The subtraction of the two signals theoretically subtracts out any noise that would have been picked up somewhere along the cable run. It assumes that the "normal" and "inverse" signals would have picked up the same noise, and the subtraction removes the noise while keeping the signal. 

Shielding may or may not be better on a balanced cable vs. a single-ended cable. I'm sure both have good and poor implementations of shielding.

Also of note, XLR is just the connector at the end. Another common balanced cable terminator (i.e., plug) is a 1/4" balanced (aka stereo) plug. I must say that I do like XLR connectors because of their positive locking fit. They also look cool. 

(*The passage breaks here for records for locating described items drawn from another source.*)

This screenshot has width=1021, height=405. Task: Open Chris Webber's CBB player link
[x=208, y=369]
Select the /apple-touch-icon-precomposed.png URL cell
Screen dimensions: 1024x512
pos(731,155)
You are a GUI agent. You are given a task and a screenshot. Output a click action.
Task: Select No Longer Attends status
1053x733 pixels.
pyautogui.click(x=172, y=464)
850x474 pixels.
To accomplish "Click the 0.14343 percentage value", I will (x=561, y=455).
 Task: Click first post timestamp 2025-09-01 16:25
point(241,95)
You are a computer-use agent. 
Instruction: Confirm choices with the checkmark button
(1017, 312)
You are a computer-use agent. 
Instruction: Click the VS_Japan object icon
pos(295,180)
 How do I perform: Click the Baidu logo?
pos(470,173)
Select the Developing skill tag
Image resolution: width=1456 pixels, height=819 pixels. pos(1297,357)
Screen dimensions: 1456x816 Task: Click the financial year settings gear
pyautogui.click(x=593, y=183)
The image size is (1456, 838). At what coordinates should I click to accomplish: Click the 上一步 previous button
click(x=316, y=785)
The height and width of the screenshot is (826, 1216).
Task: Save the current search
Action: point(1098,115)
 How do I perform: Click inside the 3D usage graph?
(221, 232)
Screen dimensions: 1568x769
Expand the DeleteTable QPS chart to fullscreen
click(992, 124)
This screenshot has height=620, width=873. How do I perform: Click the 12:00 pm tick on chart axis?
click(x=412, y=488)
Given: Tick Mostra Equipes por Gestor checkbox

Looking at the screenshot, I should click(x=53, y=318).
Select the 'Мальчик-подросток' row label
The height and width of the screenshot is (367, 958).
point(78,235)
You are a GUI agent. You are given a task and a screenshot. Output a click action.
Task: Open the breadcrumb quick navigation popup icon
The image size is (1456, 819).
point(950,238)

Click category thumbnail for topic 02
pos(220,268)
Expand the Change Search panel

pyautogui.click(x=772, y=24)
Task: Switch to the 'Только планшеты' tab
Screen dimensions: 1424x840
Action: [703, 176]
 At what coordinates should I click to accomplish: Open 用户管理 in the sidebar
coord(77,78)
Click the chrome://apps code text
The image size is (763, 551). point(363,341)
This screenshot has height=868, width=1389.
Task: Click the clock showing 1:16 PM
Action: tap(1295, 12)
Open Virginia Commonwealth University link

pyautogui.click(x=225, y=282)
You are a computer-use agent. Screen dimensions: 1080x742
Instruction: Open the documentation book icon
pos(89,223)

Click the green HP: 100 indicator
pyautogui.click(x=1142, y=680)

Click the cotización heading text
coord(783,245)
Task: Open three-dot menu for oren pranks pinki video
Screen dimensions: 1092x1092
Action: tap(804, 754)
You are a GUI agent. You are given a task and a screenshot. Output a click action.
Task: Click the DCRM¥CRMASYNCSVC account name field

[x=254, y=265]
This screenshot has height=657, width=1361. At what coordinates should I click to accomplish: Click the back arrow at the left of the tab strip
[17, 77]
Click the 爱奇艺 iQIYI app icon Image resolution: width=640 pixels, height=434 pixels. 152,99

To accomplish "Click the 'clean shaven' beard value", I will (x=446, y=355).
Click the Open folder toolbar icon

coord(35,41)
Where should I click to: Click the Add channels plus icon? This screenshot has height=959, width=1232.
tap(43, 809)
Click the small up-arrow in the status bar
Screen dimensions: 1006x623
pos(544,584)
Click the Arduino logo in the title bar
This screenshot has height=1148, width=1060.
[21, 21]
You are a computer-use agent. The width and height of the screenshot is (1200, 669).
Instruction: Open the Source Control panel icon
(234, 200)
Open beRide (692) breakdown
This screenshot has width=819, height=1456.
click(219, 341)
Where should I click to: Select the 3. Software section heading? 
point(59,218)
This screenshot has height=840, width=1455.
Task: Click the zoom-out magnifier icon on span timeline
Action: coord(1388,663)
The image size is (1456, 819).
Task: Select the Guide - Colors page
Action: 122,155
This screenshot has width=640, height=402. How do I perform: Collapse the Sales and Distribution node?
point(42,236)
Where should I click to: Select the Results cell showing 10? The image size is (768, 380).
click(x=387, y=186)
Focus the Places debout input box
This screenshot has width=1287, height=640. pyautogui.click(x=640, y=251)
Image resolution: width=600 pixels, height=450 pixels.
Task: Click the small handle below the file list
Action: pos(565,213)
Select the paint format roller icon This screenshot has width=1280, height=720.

All that said, for short runs, you probably won't realize a difference in balanced vs. single-ended cabling. If you're going over a couple meters or so, it might be worth it.

Have a good day.


----------



## eugovector (Sep 4, 2006)

*Re: XLR imputs*

As previously stated, on a short run, either input should work.


----------



## Guest (May 24, 2008)

*Re: XLR imputs*

Thanks for the info, one amp is about 3 feet from my processor, and the other amp is about 2 feet away.
Paul


----------



## eugovector (Sep 4, 2006)

*Re: XLR imputs*

Just avoid crossing paths with power cords, and you'll be fine. If you do go XLR inputs/outputs, consider MONO price if you have a 1/4" on your amps. They sell 3' XLR to 1/4" very inexpensively.


----------